Same with TAFE. We must invest more money in TAFE not less.
Infrastructure building and apprenticeship training will be a good stopgap, while we get on and build a broader and more diversified economic platform.
Because sustainable job replacement has to come from a diversified and healthy business ecosystem based on productive industries. Demand has to define supply. And training and education has to be aligned accordingly.
We can’t keep educating our children for the 1950s.
And the existing employment and jobs agencies are not structured or resourced to handle this situation.
They are structured for a world that no longer exists. And helping people construct a CV is meaningless if there are no jobs available.

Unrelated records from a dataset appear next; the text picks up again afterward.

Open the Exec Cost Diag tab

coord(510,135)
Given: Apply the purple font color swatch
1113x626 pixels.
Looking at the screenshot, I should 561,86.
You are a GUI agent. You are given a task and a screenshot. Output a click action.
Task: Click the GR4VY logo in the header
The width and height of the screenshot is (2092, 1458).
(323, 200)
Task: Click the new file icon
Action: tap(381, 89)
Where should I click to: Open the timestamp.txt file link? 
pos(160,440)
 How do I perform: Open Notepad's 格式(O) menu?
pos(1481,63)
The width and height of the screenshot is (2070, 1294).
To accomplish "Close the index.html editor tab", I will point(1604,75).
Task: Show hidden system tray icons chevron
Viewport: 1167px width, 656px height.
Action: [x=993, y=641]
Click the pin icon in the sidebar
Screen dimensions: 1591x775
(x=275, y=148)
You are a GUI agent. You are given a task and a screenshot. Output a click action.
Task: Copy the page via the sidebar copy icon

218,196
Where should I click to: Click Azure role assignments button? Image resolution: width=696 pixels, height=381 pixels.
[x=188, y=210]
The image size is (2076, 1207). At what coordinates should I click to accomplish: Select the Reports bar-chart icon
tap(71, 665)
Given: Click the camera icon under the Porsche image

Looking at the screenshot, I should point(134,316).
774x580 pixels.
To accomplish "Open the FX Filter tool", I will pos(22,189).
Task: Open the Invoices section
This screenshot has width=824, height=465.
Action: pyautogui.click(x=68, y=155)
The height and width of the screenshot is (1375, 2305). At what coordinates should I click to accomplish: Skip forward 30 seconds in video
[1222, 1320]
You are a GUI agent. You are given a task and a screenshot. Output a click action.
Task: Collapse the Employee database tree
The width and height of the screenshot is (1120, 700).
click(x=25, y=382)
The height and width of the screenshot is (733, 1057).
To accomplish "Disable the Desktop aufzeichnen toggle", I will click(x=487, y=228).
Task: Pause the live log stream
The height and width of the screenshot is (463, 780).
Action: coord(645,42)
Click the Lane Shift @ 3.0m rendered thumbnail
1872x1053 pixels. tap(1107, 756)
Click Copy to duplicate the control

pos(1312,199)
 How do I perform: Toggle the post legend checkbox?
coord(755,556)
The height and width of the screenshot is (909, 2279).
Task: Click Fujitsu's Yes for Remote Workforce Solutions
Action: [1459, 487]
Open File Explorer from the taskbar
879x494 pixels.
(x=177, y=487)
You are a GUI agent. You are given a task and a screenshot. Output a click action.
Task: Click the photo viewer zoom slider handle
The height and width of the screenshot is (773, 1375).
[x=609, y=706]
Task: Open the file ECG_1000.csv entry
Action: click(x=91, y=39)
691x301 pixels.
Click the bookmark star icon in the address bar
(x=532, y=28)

Administratively bullying people into job search and interviews is meaningless unless people have skills and talents that are relevant.
And we can’t all cut the lawn, walk dogs or work in aged care.
Effort must be directed into the appropriate training and skills required to support our productive industries – not the nonsense “training” delivered at the moment.
Healthy productive industries can afford to train and employ and should be given funds to train and employ even more people. If government is going to invest in jobs, they should channel the money into productive industries directly, not into employment agencies.
Invest directly into the industries that can expand and grow sustainably.
Water the roots not the leaves. Government currently pays to support the unemployed and underemployed anyway with unemployment benefits, ineffective “how to create a CV” courses and other useless endeavours.
Plus pays the increased medical costs, incarceration costs and reeducation costs, not to mention the political costs of not listening to the electorate.
So far better to spend that money on building more productive industries now.
We can do far better than 2016 in 2017.
So let’s begin now. Who wants to join in?